個人投資家の間で大きな支持を集めるのが『株トレ』シリーズです。シリーズ第2弾の『株トレ ファンダメンタルズ編』では、60題のクイズを通じて「業績や財務の読み方」を学べます。著者は、ファンドマネジャー歴25年、2000億円超を運用してTOPIXを大幅に上回る好実績をあげたスペシャリストの窪田真之さん。本稿では、窪田さんに「株式投資のセンスを磨くクイズ」を出題してもらいました。(構成/ダイヤモンド社書籍編集局)

株式投資のセンスを鍛えるクイズに挑戦!
2025年2月3日の株式取引時間終了後、12月期決算のA社が、決算発表を行いました。
A社が発表した「前期実績(2024年12月期)」と、「今期業績予想(2025年12月期)」は、次の通りです。

翌営業日の取引では、A社株は寄付で、前日比200円安の3,402円となりました。
チャートは次の通りです。

この時点で、A社株の予想PERは何倍?
あなたなら、「買い」、「売り」、それとも「様子見」?
※A社はクイズのために設定した架空の会社です。
1株当たり利益に対して、株価が何倍であるかを示す指標。

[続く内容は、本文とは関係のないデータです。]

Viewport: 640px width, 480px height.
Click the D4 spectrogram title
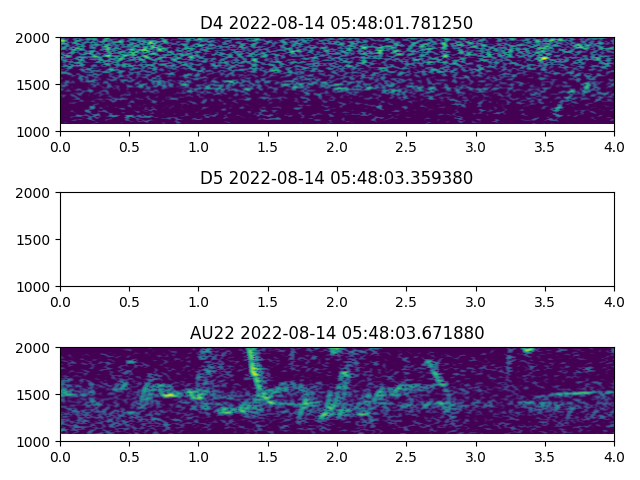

倍率が高いほど株価は割高。
正解は……
予想PERは27倍。判断は「売り」。
PERを計算する
予想PERは次のように求められます。
[予想PER]
=[株価]÷[1株当たり利益(2025年12月期予想)]
=3,402÷126円
=27倍
ちなみに、前期実績をもとにした実績PERは、次の通りです。
[実績PER]
=[株価]÷[1株当たり利益(2024年12月期実績)]
=3,402÷243円
=14倍
通常、「PER」と言った場合は予想PERを指します。実績PERを株価指標として使うことは、ほとんどありません。
決算で見るべきは「前期実績」ではなく「今期予想」
投資家が注目するのは、前期の実績よりも今期の業績予想です。
決算発表前に株価が上昇していたということは、「好決算」が期待されていたのでしょう。ですが、「今期は大幅な減益の予想」と発表されました。
株価は急落し、PERは27倍まで上昇しました。ここから、さらに売られる可能性が高いでしょう。
ここでの投資判断は、「売り」です。